Europe's banks are still waiting for a complete stress test. Details released on Oct. 3 show how the European Banking Authority's benchmarking exercise last December did a more robust job than previous bank tests, which had not properly stressed for a euro zone sovereign default. But there's still huge room for improvement.
The EBA's latest test used sovereign haircuts based on the gapped-out bond spreads seen almost exactly a year ago, then required banks to achieve a 9 per cent core Tier 1 ratio. By the end of June, the 71 banks tested had raised over €200-billion of new capital. Yet investors are unlikely to relax.
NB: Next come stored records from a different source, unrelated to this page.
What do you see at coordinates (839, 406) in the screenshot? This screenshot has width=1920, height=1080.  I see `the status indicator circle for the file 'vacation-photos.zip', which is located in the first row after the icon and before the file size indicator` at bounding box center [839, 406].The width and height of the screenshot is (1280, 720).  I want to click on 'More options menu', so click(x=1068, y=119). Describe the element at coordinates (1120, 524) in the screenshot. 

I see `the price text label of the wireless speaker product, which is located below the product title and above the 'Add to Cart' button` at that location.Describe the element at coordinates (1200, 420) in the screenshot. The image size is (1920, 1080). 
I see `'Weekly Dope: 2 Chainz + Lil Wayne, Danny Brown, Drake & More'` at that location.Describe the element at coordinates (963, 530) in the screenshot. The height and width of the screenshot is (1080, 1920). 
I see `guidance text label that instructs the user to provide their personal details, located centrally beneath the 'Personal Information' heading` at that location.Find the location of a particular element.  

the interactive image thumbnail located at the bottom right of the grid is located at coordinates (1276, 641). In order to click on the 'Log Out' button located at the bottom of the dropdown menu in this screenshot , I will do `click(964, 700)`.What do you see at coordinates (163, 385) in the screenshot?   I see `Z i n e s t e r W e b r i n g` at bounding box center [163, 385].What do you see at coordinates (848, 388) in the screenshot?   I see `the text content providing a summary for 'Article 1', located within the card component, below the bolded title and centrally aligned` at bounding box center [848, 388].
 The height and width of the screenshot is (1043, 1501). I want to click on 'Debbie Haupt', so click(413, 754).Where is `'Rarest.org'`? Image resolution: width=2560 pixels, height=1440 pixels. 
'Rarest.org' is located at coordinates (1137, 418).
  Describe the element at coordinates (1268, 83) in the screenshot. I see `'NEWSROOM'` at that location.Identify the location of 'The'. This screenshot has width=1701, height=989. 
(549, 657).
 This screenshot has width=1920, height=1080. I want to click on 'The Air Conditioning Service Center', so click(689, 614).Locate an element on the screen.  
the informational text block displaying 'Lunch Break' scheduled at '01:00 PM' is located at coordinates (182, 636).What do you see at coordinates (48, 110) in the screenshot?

For one thing, the EBA didn't test for the losses a recession would bring. For another, the exercise was based on a so-called Basel 2.5 basis, an easier hurdle to jump than new Basel III rules. If Basel III was adopted right now and banks had to hold at least a 7 per cent core Tier 1 ratio, they would need to find an additional €224-billion compared to the banks' position in December, according to the EBA's recent analysis of 156 European banks.
But the biggest problem with the EBA's methodology is that the banks used their own models – always opaque and quite possibly incautious – to measure risk-weighted assets, the denominator in the calculation of capital adequacy. The Basel Committee questioned the validity of these on Monday and the European Commission's advisory Liikanen committee complained about inconsistency on Tuesday.
The EBA can do better. It should base the next stress test, planned for the second half of 2013, on Basel III inputs, throw in credible macroeconomic stresses and use a common standard for risk-weighting. The Basel Committee, not the banks, should set the risk-weighting rules.
Up to now, national regulators have successfully resisted pressure for impartial pan-euro zone weightings. Those objections never made economic sense, but they should now also be practically irrelevant, since the regional European Stability Mechanism is standing by to recapitalise banks and banking union is on the horizon. The EBA has no more excuses not to be tough.